## Material shown
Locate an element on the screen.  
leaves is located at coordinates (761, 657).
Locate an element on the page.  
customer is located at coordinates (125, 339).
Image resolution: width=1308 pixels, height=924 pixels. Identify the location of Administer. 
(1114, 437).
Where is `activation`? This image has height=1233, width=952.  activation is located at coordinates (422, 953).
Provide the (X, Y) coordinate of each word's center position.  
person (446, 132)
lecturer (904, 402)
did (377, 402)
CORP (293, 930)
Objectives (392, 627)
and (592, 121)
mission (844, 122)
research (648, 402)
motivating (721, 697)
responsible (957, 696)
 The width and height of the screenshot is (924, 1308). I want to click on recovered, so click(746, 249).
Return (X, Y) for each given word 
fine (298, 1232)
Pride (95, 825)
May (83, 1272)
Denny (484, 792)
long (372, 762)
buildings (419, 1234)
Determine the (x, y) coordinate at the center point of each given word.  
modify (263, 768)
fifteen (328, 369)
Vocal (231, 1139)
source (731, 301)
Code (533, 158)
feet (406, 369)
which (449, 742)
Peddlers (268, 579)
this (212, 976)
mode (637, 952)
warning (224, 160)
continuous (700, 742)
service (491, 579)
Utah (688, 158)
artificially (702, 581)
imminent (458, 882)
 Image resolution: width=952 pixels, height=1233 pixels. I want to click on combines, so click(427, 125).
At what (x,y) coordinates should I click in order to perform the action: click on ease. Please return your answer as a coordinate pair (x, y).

## Goal
Please print every one of the entries above again, word for word and in the same order.

## Full response
Locate an element on the screen.  
leaves is located at coordinates (761, 657).
Locate an element on the page.  
customer is located at coordinates (125, 339).
Image resolution: width=1308 pixels, height=924 pixels. Identify the location of Administer. 
(1114, 437).
Where is `activation`? This image has height=1233, width=952.  activation is located at coordinates (422, 953).
Provide the (X, Y) coordinate of each word's center position.  
person (446, 132)
lecturer (904, 402)
did (377, 402)
CORP (293, 930)
Objectives (392, 627)
and (592, 121)
mission (844, 122)
research (648, 402)
motivating (721, 697)
responsible (957, 696)
 The width and height of the screenshot is (924, 1308). I want to click on recovered, so click(746, 249).
Return (X, Y) for each given word 
fine (298, 1232)
Pride (95, 825)
May (83, 1272)
Denny (484, 792)
long (372, 762)
buildings (419, 1234)
Determine the (x, y) coordinate at the center point of each given word.  
modify (263, 768)
fifteen (328, 369)
Vocal (231, 1139)
source (731, 301)
Code (533, 158)
feet (406, 369)
which (449, 742)
Peddlers (268, 579)
this (212, 976)
mode (637, 952)
warning (224, 160)
continuous (700, 742)
service (491, 579)
Utah (688, 158)
artificially (702, 581)
imminent (458, 882)
 Image resolution: width=952 pixels, height=1233 pixels. I want to click on combines, so click(427, 125).
At what (x,y) coordinates should I click in order to perform the action: click on ease. Please return your answer as a coordinate pair (x, y).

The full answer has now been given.